Les 7 merveilles du monde


AncientlibraryalexEvocation de la bibliothèque d’Alexandrie, 19ème siècle.

1. L’origine de la première liste des 7 merveilles du monde, la plus connue, est assez difficile à déterminer et les historiens s’interrogent encore sur sa paternité réelle. Ce que l’on peut constater c’est que toutes ces merveilles sont comprises dans les territoires conquis par Alexandre le Grand et la plupart des ouvrages ont été édifiés près de la mer. La liste a donc été constituée à partir de récits de voyageurs érudits ayant eu la volonté de donner un compte-rendu des merveilles les ayant enthousiasmés. Parmi cette liste, il ne subsiste que la pyramide de Khéops, les autres ayant été détruites, parfois par la main de l’homme ! Parmi les auteurs ayant popularisé cette liste, il faut mentionner Philon de Byzance et Callimaque de Cyrène. Le Philon mentionné ne correspondrait pas à l’ingénieur grec. Nous conservons un texte de sa main, entièrement consacré aux Sept merveilles. Callimaque, quant à lui, était un poète grec officiant à la Bibliothèque d’Alexandrie. Son rôle était donc de conserver, commenter et diffuser les trésors de cette bibliothèque. Il était le plus à même de nous donner des indications concernant l’origine de la liste, malheureusement nous ne conservons que des fragments de ses textes.

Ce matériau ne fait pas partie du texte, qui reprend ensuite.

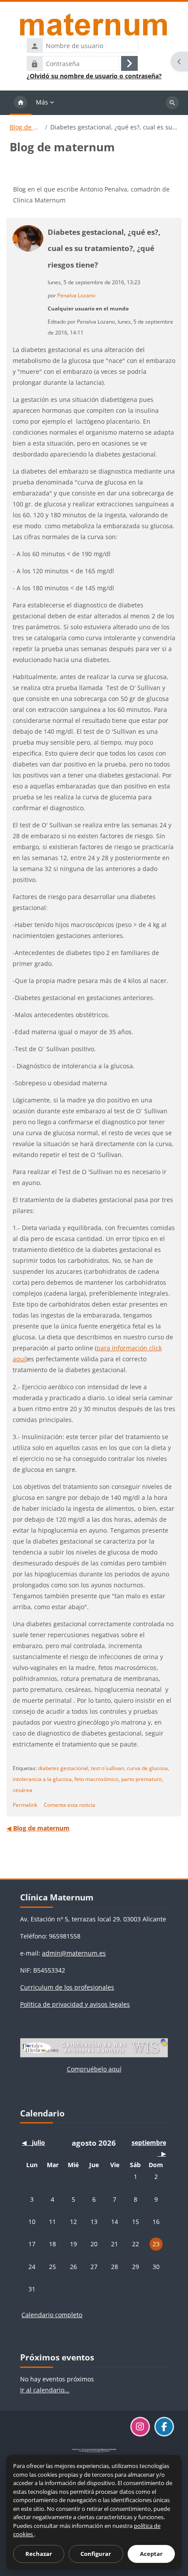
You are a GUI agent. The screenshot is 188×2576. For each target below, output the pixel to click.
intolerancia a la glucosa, (43, 1778)
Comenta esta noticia (69, 1804)
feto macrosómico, (97, 1778)
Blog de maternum (26, 127)
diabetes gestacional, (64, 1767)
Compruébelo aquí (94, 2069)
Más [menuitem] (42, 102)
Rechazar (38, 2554)
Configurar (95, 2554)
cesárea (22, 1789)
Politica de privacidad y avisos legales (75, 2004)
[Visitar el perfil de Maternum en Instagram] (140, 2427)
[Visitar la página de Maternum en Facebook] (164, 2427)
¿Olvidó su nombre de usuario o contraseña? (94, 76)
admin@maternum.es (74, 1953)
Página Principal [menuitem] (20, 103)
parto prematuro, (142, 1778)
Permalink (25, 1804)
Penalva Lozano (76, 295)
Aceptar (151, 2554)
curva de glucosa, (148, 1767)
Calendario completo (51, 2315)
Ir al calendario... (45, 2390)
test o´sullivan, (108, 1767)
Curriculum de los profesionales (67, 1987)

La nouvelle liste n’est pas l’œuvre d’érudits, plutôt de la volonté d’un homme : Bernard Weber, réalisateur et aviateur canadien. 177 monuments ont été sélectionnés, avant d’être soumis au vote des internautes ayant le choix parmi 21 sites, dont la tour Eiffel. La pyramide de Khéops faisait aussi partie des merveilles sélectionnées, avant d’être retirée… Nous sommes donc loin de l’idée de la première liste, étant donné que le vote impliquait forcément la volonté de chaque pays à vouloir qu’un de ses monuments figure dans le classement définitif. Une telle liste a-t-elle encore un sens ? Seule l’Histoire nous dira quels monuments marqueront les esprits à jamais. Nous verrons que grâce à la première liste, certaines merveilles subsistent dans l’imaginaire collectif malgré leur disparition.

Nous allons évoquer les monuments de chacune des listes, évidemment tous d’une grande valeur historique et artistique.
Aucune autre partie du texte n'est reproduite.